1. Some cavities can be dealt with WITHOUT a shot in the mouth. Olivia was lucky enough to experience this. Back when I had mine filled? Not so much.
2. All swings are not the same. Especially at Bauman Farms. And even more so when you’re wearing Saltwater sandals that catch bark dust chips and you keep making mommy take them off so she can clean them out.
3. Sometimes dealing with a government office can be pleasant. Well, not terrible, at least. Seriously. (I know, right?)
4. Toddlers like straws. A lot.
5. Making homemade ice cream is REALLY exciting. Even to adults. :-)

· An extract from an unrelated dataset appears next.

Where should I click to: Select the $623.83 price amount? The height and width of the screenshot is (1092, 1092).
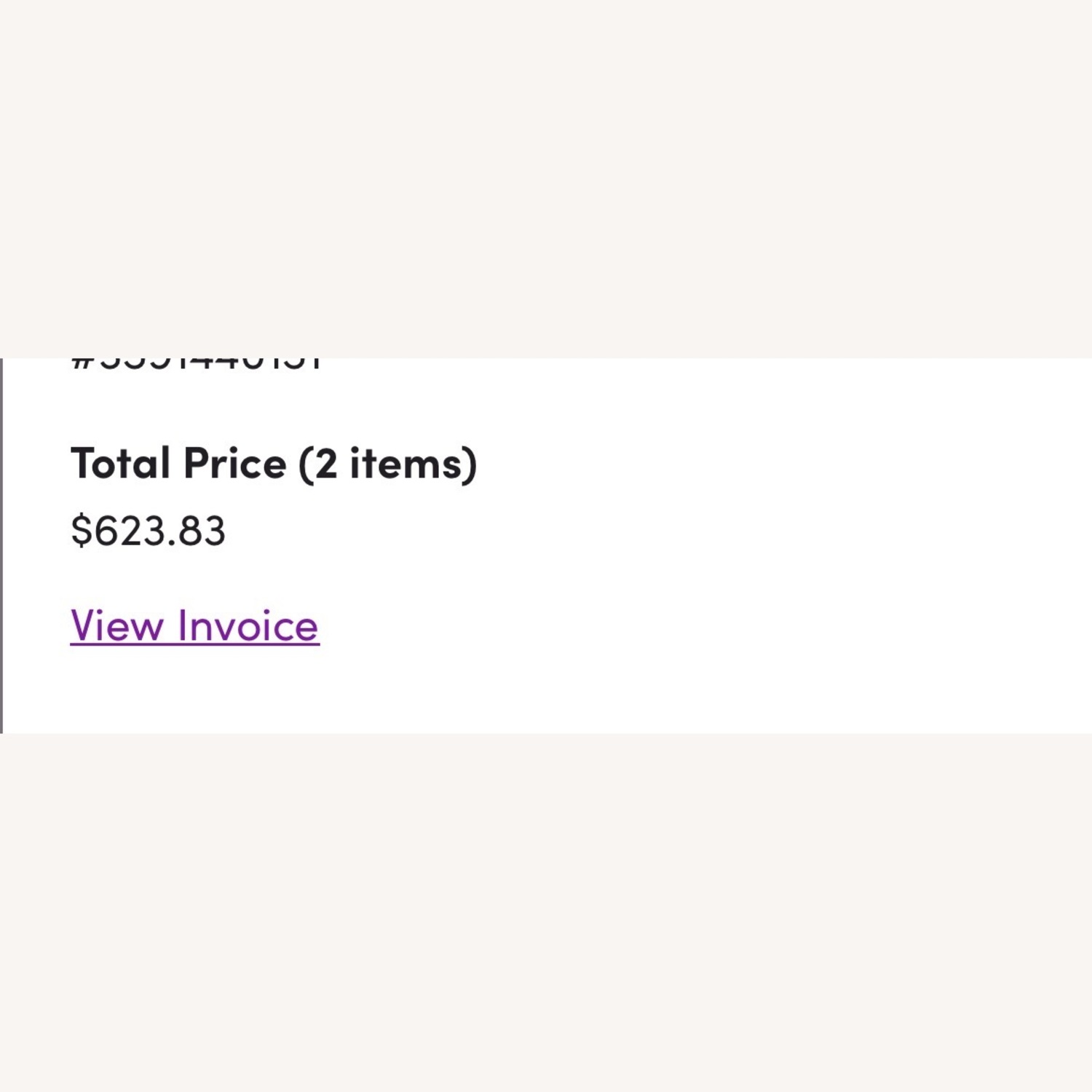(x=149, y=531)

6. I’m kind of obsessed with Oreos. I’ve tried almost every single kind that has come to our local Walmart. Today’s were Reese’s Peanut Butter Oreos. Not too shabby; personally, I think they’d be better sans the half squirt of chocolate. Ideally, they’d be chocolate cookie, peanut butter filling, and dipped in chocolate. Me! Chocolate! Who knew!
7. It’s okay to have a laundry switching, laundry sorting, laundry folding, laundry put-away-ing Family Home Evening. Especially when you can’t even open the Laundry Room door due to the massive piles of laundry in the way.

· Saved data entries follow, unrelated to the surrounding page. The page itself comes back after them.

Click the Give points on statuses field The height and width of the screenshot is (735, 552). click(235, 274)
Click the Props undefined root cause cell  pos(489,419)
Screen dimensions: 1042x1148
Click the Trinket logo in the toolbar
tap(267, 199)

8. Even when we really REALLY want something – Heavenly Father knows what’s right for us. That job that Cameron was dying to get when Keybank decided to dissolve his postion? That company is now doing the same thing, eliminating all those positions all over again. A former co-worker of Cam’s is currently employed there and will have to be back out, hot on the job market all over again. We’re thankful, and happy, we decided to be patient and let – take it, Carrie Underwood! – Jesus, take the wheel! (I’m not a huge fan of this song. Still couldn’t resist.) Yay for still having a job!

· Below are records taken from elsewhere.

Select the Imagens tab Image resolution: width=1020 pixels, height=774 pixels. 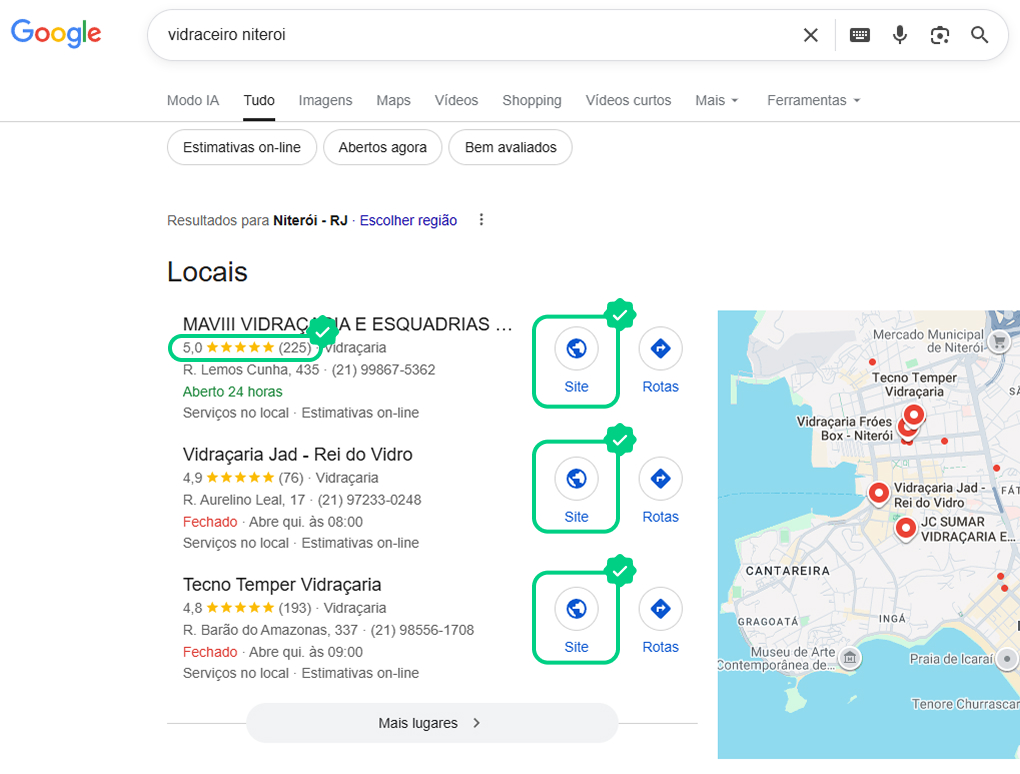click(324, 100)
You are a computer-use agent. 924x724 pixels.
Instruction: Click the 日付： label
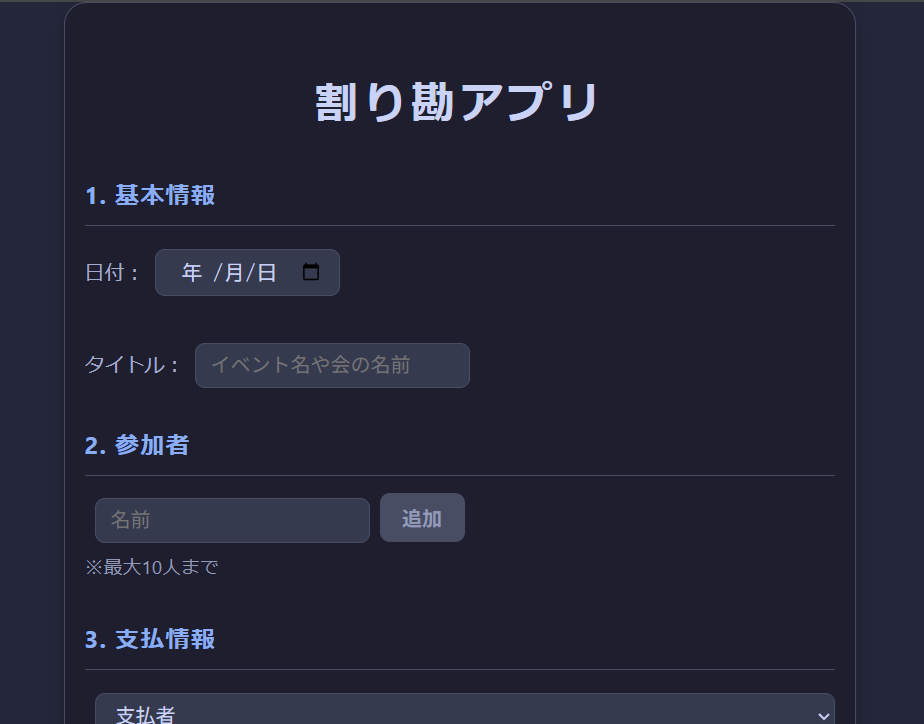click(113, 273)
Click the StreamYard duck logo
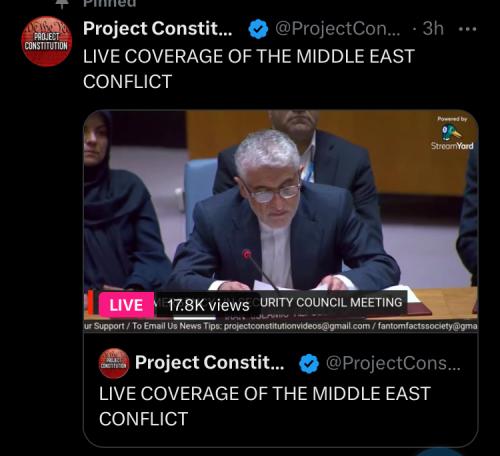Screen dimensions: 500x456 point(451,132)
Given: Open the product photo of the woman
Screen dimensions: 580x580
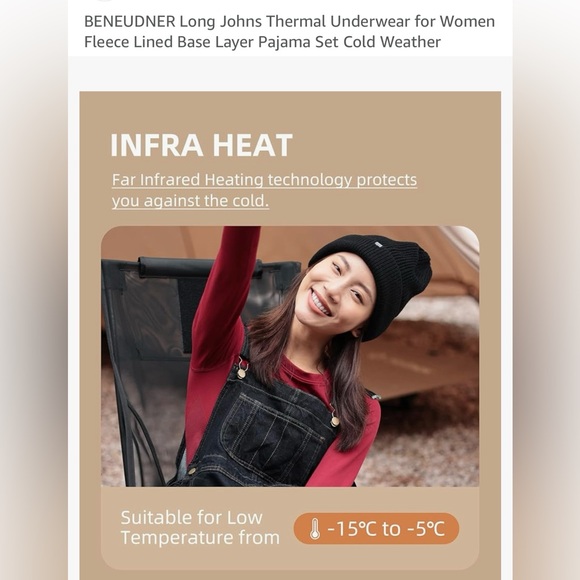Looking at the screenshot, I should pyautogui.click(x=290, y=356).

9. Vegan sweets are sometimes the BEST sweets. Even when you’re not vegan.
10. Safeway bag “boys” (in this case, bag man) seem to find graphic t-shirts a fantastic excuse to flirt with you. Well, me. But hey, don’t take my word for it – try it. Then yes, an excuse to flirt with you. Too. Today’s example:
I was wearing this shirt in the checkout line at Safeway and the rather creepy bag “man” said something. I THOUGHT he said, “Oh, you like BAG guys?” and I could feel my mouth drop! Who SAYS that?I had Olivia with me, I think I look married but I guess, maybe you can’t look married, ha!
Then he said something that didn’t register at first and I realized he had pointed, and was now staring, at my shirt. It dawned on me that he had actually said BAD guys. Well, I really hope he said bad guys, ha. “Oh… heh…” *cringe*. He then proceeded to discuss with me how not all the guys on my shirt were bad guys, “sometimes they’re allies.” Yes, thank you. Stop staring. Eyes are up here. Did I need help out to my car? Thanks, but I’m good!
I guess I should take this as a sign that even with my chub creeping back (sob) I’m still okay to hit on?
11. You can be 28, greasy-haired, carrying a few extra ell-bees, tired of your motor-mouth tween, and still look nice enough to hit on. Score. I guess?